That’s a wordy way to describe things like folding laundry, vacuuming, casual walking, gardening, and more. They’re not exercise, but they do get you moving and burn calories.

Regular exercise is still crucial, but you may find it easier to bump up these types of activities than to add additional trips to the gym or 40-minute power walks.

3. Crunching the Numbers

Most devices either have a place for you to log what you eat, or they link with an app that does. That allows you to see how the calories you swallow compare to the calories you burn.

Sure, it's a lot of data entry, Muth admits. But just as with exercise, people who log their food are more successful at losing weight.

Usually the data entry gets easier with time. Once you've figured out the calorie count for a food, it'll be stored in your device. That means within a few weeks you'll be able to track most of your favorites quickly.

4. While You Were Sleeping

When you get more and better sleep, you're less likely to overeat and more likely to stick to your fitness and diet program, Muth says. Plus, too little sleep is linked with weight gain.

- _MATERIAL PROVIDED_
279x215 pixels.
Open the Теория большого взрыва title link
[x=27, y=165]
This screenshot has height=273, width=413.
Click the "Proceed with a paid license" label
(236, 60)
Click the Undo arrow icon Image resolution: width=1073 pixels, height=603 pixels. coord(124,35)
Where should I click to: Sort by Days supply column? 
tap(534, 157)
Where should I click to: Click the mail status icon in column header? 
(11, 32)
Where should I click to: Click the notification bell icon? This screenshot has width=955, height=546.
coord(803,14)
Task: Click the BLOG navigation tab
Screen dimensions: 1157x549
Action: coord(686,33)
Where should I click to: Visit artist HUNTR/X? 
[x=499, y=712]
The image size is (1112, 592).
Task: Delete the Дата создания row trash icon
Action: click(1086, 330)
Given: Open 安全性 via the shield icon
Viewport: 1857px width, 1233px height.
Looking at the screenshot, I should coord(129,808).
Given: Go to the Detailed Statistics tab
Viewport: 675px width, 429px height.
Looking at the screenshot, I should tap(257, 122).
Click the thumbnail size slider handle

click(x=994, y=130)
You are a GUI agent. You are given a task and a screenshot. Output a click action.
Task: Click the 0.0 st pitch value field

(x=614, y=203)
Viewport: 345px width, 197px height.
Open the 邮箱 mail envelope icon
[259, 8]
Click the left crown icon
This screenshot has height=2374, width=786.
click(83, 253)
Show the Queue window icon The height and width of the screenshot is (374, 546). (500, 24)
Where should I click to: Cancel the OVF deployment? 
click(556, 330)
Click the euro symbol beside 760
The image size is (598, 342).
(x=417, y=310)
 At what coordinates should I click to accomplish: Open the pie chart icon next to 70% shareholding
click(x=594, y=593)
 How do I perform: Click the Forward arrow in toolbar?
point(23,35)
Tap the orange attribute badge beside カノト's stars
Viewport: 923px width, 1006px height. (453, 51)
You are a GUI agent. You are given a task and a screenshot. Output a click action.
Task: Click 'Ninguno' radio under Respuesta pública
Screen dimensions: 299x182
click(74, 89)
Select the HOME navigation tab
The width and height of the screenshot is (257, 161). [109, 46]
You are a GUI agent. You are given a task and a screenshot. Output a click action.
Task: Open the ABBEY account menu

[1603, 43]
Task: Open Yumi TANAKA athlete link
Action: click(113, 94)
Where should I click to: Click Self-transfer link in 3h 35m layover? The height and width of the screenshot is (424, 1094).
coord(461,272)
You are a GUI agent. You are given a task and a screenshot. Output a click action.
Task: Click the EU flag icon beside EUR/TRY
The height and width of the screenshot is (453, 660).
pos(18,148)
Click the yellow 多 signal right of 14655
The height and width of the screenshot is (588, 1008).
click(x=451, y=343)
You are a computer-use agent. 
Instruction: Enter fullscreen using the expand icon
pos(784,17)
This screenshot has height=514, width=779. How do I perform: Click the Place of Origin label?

- _TASKS_
1) Answer these questions from the text on tracking food, activity, and sleep.
(a) Which everyday activities does it give as examples of things that get you moving without being exercise?
(b) According to Muth, which people are more successful at losing weight?
(c) What is too little sleep linked with?
2) Go on with the text on tracking food, activity, and sleep, starting after its last sentence.

- _THE RESULTS_
1)
(a) Folding laundry, vacuuming, casual walking, and gardening.
(b) People who log their food.
(c) Weight gain.

2)
The tried-and-true way to get a good night's sleep is to set a regular bedtime, turn off distractions, and plan for 7 to 8 hours.

Trackers show how long you've actually slept. You might think you're getting 7 hours when you're only asleep for 6 1/2 hours.

Some wearable fitness trackers tell you how well you sleep. "That insight may inspire (or compel) you to make changes to try to improve sleep quality or duration," Muth says. Even if you’re in bed for 8 hours, your device may show you’re getting less than 7 hours of restful sleep. Ask yourself what’s interfering with your sleep. Using a smartphone or tablet right before bed? A pet on your pillow?